§ **Seitenauszug**
# # # # #
Die Einordnung einer Straße als Kraftfahrstraße ergibt sich nach § 18 I StVO allein aus der Beschilderung, und nicht durch die Bauart.

Interne Vorschriften entfalten als reine Verwaltungsanweisung keine Außenwirkung. Allerdings darf der Verkehrsteilnehmer deren Kenntnis und Berücksichtigung erwarten, so dass bei einem Verstoß möglicherweise der Schuldgehalt verringert wird.

Einzelne Abweichungen von Verwaltungsvorschriften sind mit Abweichungen von der Bedienungsanleitung vergleichbar, wenn keine eigenständige Bedeutung für die Integrität der Messung gegeben ist (z.B. bei der Protokollierung, u.a. OLG Celle, 2 Orbs 68/23; OLG Karlsruhe, 2 Orbs 35 ss 4/23; BaObLG, 201 ObOWi 1291/22). Dies führt also nicht dazu, dass eine Messung nicht mehr als standardisiert anzusehen ist.
# # # # #
§ **Auflistung**
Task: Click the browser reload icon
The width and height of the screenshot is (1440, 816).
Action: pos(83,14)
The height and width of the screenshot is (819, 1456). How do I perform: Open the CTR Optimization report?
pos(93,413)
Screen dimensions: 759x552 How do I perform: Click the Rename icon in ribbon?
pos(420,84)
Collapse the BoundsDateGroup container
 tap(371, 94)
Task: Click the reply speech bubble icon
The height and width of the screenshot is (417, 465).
# # # # #
§ **Zu erledigen**
- a) Gib aus dem Auszug zum Verkehrsrecht den Abschnitt wortgetreu zurück, beginnend mit „Interne Vorschriften entfalten“ und fortlaufend bis einschließlich „Schuldgehalt verringert wird.“.
- b) Führe den Auszug zum Verkehrsrecht im Anschluss an seinen letzten Satz weiter.

§ **Ergebnisse je Aufgabe**
- a)
Interne Vorschriften entfalten als reine Verwaltungsanweisung keine Außenwirkung. Allerdings darf der Verkehrsteilnehmer deren Kenntnis und Berücksichtigung erwarten, so dass bei einem Verstoß möglicherweise der Schuldgehalt verringert wird.

- b)
Hier ging es darum, dass noch im einspurigen Bereich ein Kraftfahrstraßenschild aufgestellt war, obwohl die Voraussetzungen (zweispurig) noch nicht gegeben waren. Später wurde dann im zweispurigen Bereich das Kraftfahrstraßenschild aufgehoben, das Tempolimit betrug für den LKW also 60 km/h. Die Messung dort ist zulässig und kann verwertet werden, ein eventueller Tatbestandsirrtum wird schon durch die Annahme fahrlässiger Begehungsweise berücksichtigt (vgl. § 16 StGB).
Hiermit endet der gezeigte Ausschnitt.